If a knowledge of 19th-century legal matters may not seem like the stuff of ballads, that’s at least partly the point. Pugh and Minnock-Pugh spend plenty of time with the words and sources and provenance and variants of a song that has become part of the common stock of folk narratives, but they also consider the insights offered by two literary treatments of the murder, a folk poem found in the commonplace book of Mary Woody and the account, first published by Braxton Craven in The Evergreen, a literary journal. Both Craven and the author of the poem treated Naomi Wise as a matter of sentiment and her murder as a lesson in practical morality and as an occasion for the safely distanced sorrow of melodrama. But they also had a more personal stake. The unknown author of the poem included information that suggests a more-than-casual familiarity with the circumstances surrounding the murder; the poem “gives a very detailed description and account of those involved and of the locale of the murder, and offers an intimate look into Naomi Wise’s life and details about what happened prior to and after her body was found in Deep River.
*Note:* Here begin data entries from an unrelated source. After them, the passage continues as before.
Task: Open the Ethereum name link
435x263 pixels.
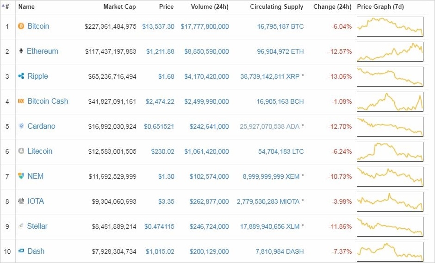Action: [x=42, y=51]
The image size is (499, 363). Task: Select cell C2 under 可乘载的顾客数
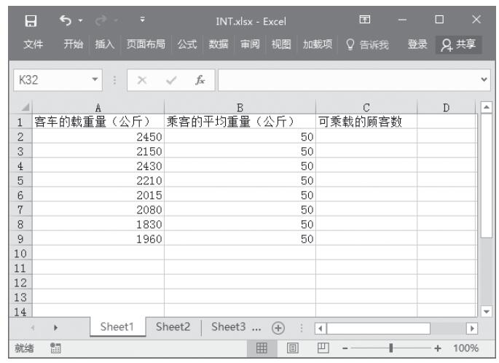[366, 137]
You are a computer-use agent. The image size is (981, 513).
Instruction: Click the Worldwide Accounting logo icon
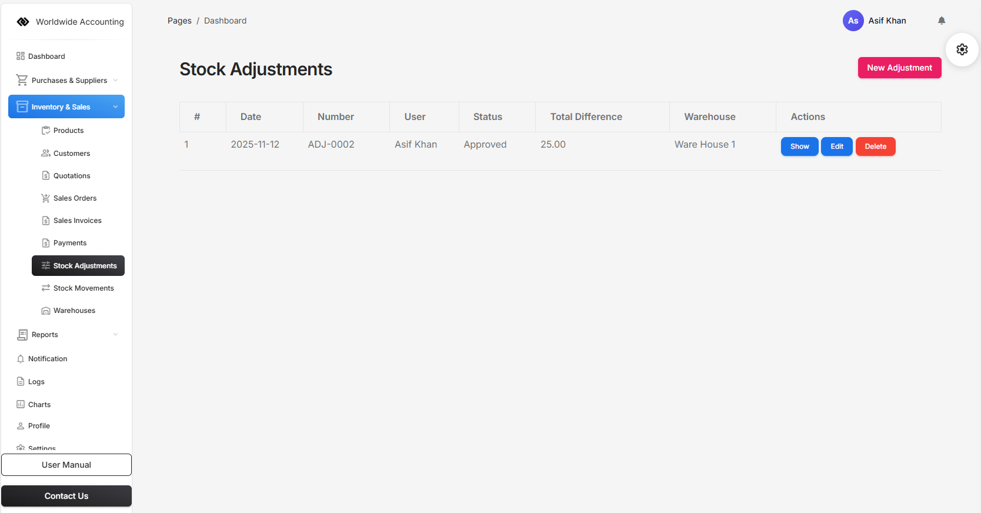[x=23, y=22]
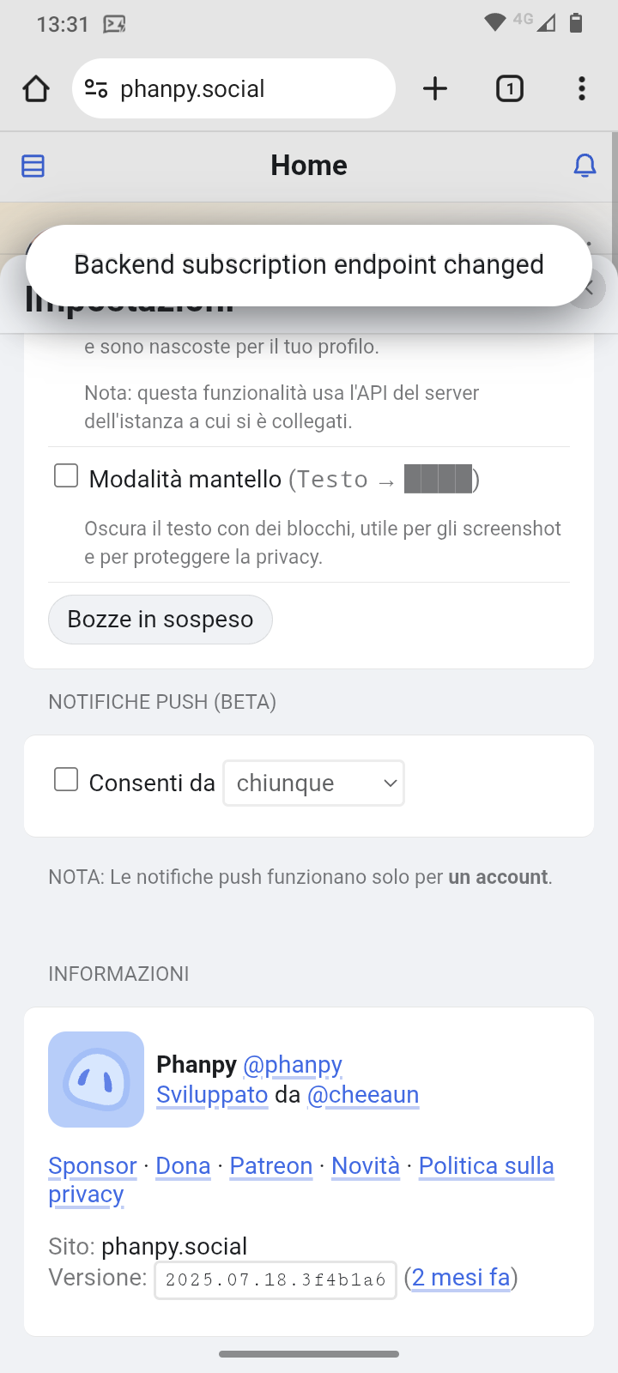Tap the site info icon beside phanpy.social
Screen dimensions: 618x1373
(x=95, y=88)
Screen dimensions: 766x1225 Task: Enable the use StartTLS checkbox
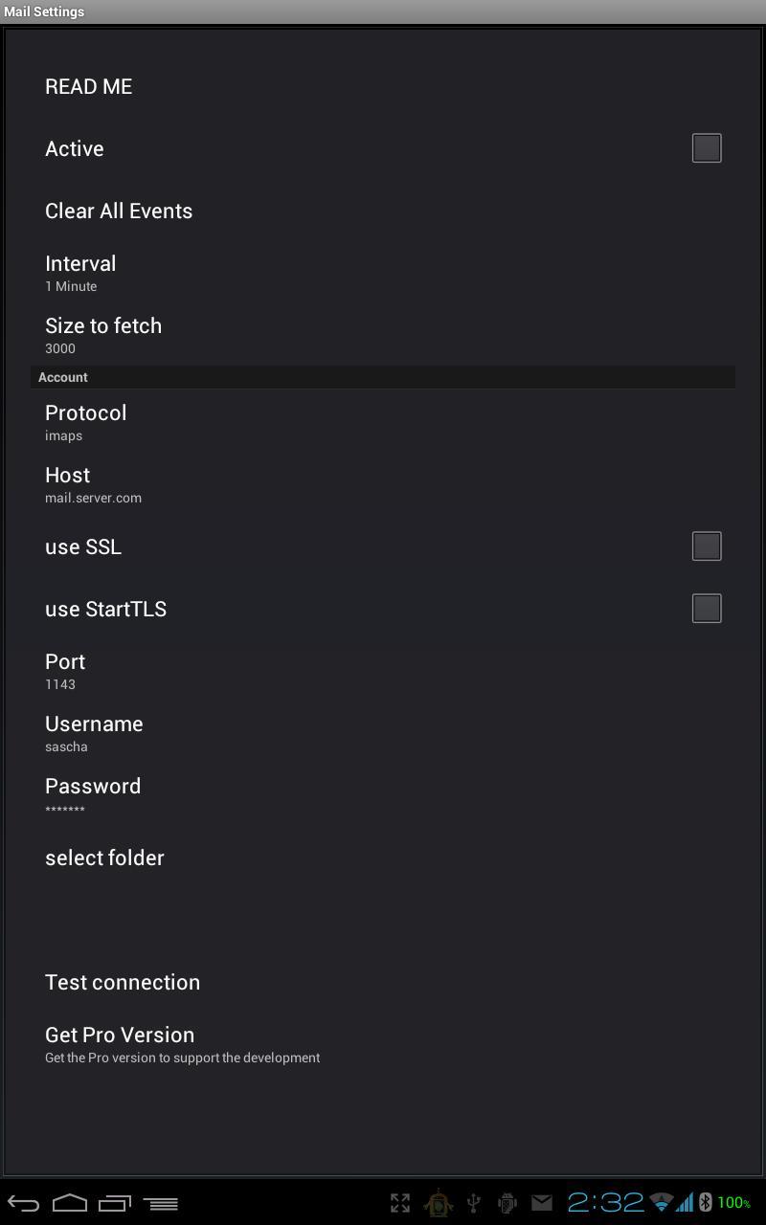[706, 608]
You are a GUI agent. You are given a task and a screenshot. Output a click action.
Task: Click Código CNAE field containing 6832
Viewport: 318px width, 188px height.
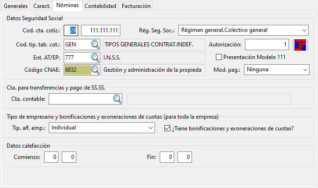[x=77, y=70]
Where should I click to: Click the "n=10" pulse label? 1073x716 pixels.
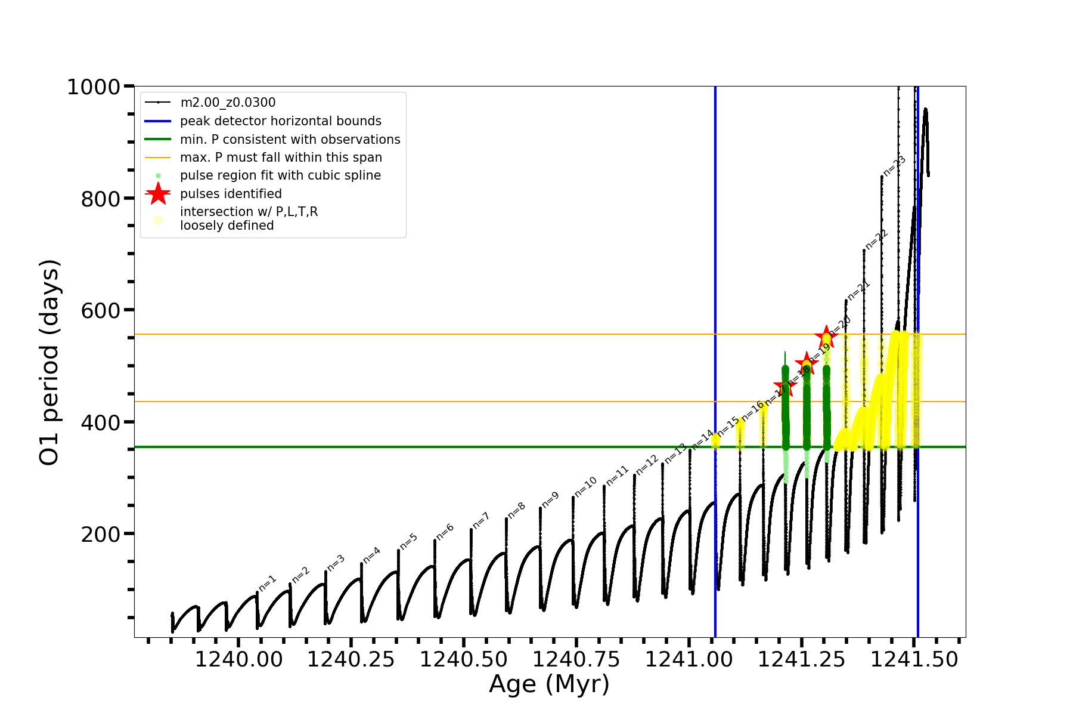tap(585, 487)
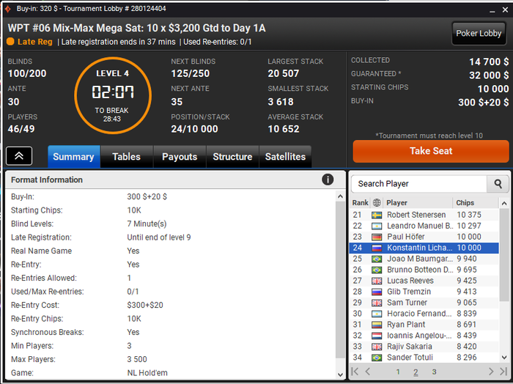513x384 pixels.
Task: Go to first page of player list
Action: tap(355, 372)
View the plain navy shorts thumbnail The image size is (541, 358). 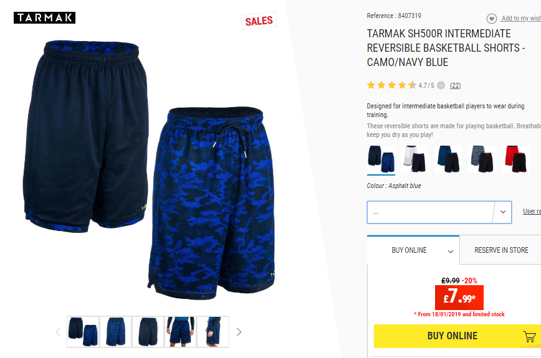148,331
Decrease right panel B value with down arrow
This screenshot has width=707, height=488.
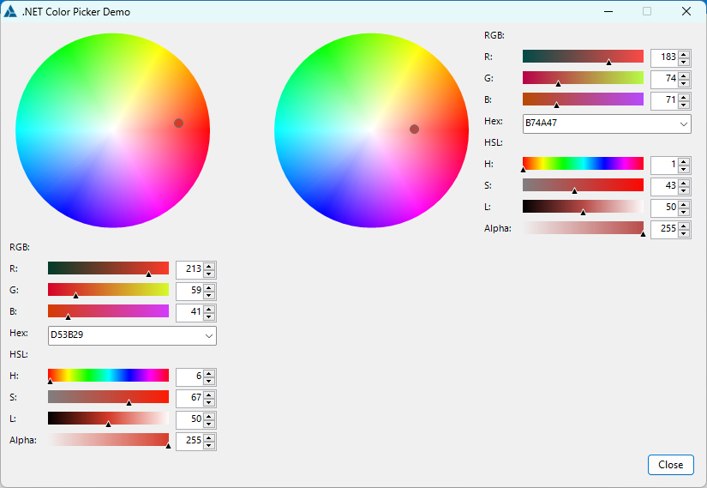(x=684, y=105)
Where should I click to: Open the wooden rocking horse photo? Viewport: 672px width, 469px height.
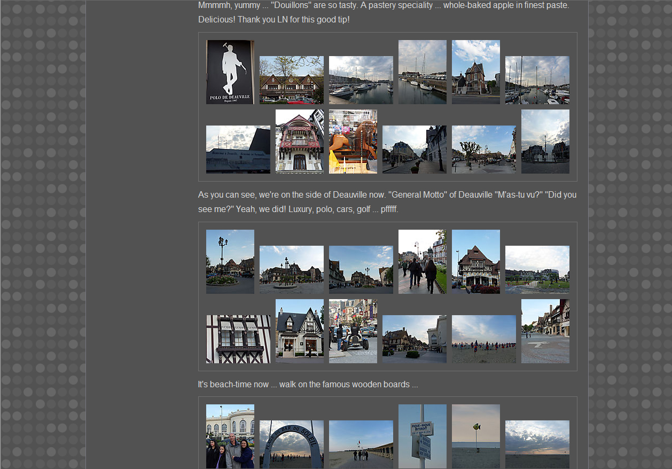pyautogui.click(x=353, y=142)
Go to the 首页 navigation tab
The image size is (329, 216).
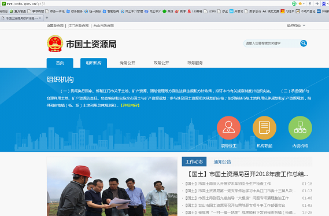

Perhaps most significantly, it gives us a rare unfiltered view of morality as seen through the perception of a woman in early 19th-century North Carolina.” Despite its rough-and-ready versification, the poem is a cache of local knowledge; although its author hasn’t been identified, the Woody family was closely connected “by kinship and proximity to many of the people directly involved.” Braxton Craven, author of “Naomi Wise, or the Victim,” eventually president of Normal (later Trinity) College, drawing on the oral history of the community, may have produced a “heavily romanticized and theatrical” account of Naomi Wise’s story, but he had his reasons. He was himself the child of an unwed mother and had been farmed out to a nearby family. “His sympathy,” Pugh and Minnock-Pugh write, “for Naomi Wise, a fellow orphan, was clearly deeply personal, and it would seem that he understood how Naomi’s circumstances….cast her to the bottom of the social order.”
The connections don’t end there. Residents of the same Randolph County where Naomi Wise died, potters living on the land once owned by Quaker potter, William Dennis, a witness for the prosecution at the grand jury that indicted Wise’s suspected murderer, the authors of this book bring local knowledge and local understanding to their research, and there’s nothing sentimental about their conclusions. This is carefully documented, engagingly written history, as clear-eyed in its account of a society whose laws protected the pockets of the powerful as it is sympathetic to the disenfranchised people these laws made even more vulnerable.